With gang activity and adolescent crime on the rise, spying and storing data about minors is one proposed way to combat the worsening crime situation in Germany.
Saxony’s Interior Minister Armin Schuster (CDU) has called for lowering the current age threshold that limits the domestic intelligence agency’s ability to monitor and collect personal data on people. Under current German law, the domestic intelligence service is not permitted to store data on individuals under the age of 14.
“The Office for the Protection of the Constitution has determined that radicalization in all scenes begins in childhood and adolescence,” Schuster stated. He questioned whether “the age limit for registration at 14 will still be sufficient.”
Criticism of such proposals has come from human rights advocates.

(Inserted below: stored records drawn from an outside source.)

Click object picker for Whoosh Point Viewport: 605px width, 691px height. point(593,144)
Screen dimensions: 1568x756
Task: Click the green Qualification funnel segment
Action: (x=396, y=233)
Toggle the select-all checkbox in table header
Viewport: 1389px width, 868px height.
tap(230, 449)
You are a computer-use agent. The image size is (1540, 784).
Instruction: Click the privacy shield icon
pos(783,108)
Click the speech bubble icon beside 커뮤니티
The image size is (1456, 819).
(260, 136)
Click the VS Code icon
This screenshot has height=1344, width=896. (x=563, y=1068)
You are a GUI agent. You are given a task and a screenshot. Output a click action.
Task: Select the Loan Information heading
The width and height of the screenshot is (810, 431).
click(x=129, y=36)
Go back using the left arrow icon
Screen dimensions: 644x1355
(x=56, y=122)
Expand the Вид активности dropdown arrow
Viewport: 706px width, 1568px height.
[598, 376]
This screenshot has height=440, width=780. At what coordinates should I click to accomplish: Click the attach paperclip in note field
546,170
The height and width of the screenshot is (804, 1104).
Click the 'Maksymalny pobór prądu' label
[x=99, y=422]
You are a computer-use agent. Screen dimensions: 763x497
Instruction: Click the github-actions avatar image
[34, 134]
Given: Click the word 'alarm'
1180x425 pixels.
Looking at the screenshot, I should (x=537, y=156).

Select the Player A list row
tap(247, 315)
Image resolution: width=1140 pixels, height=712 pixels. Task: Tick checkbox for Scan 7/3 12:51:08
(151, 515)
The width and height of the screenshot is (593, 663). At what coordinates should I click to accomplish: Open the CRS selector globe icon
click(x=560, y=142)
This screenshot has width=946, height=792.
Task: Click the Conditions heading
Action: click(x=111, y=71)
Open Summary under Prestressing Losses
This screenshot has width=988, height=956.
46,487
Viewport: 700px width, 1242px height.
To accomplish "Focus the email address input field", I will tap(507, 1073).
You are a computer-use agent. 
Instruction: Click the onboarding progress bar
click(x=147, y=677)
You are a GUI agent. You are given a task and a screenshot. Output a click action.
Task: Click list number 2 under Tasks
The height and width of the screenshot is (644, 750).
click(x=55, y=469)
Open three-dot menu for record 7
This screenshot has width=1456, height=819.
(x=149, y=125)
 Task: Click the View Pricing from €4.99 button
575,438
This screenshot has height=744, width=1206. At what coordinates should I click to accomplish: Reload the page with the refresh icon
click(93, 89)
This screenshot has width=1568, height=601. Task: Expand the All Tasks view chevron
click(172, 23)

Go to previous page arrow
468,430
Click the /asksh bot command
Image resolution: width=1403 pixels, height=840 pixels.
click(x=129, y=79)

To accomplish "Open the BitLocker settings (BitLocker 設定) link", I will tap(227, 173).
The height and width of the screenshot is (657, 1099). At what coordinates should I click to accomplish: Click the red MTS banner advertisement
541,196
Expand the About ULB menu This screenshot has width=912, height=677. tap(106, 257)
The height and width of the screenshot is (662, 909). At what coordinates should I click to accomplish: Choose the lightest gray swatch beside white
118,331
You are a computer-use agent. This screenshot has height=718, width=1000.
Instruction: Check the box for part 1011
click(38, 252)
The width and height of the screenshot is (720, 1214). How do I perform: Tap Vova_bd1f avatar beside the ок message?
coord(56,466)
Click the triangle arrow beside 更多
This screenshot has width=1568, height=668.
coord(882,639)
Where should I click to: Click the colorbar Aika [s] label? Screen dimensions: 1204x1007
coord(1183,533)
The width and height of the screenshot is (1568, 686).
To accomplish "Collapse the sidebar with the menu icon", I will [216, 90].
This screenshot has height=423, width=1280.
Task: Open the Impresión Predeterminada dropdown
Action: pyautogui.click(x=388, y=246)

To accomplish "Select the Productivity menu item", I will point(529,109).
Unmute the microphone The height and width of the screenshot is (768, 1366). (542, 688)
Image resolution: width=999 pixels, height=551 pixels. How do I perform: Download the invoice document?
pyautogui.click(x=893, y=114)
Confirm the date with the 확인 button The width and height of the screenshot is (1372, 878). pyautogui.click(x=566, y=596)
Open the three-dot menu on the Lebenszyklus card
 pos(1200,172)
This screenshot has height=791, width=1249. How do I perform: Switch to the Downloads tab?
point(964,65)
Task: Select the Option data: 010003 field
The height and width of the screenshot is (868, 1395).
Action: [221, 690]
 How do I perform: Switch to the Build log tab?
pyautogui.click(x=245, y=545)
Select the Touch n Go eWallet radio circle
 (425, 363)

In 2018, the German Institute for Human Rights warned that expanding intelligence powers to include children could seriously infringe on fundamental rights.
“The right to privacy includes, in particular, data processing,” the institute noted in a report, referencing protections found in both Germany’s Basic Law and the UN Convention on the Rights of the Child.
Sweden has already tried to pass a similar law that would allow the wiretapping and surveillance of children under 15, without needing probable cause.
Critics say that the rise of immigration brings a risk for radicalization of youth that does need to be controlled, but that spying on children under 14 could lead to serious overstepping of boundaries and unchecked control over the population.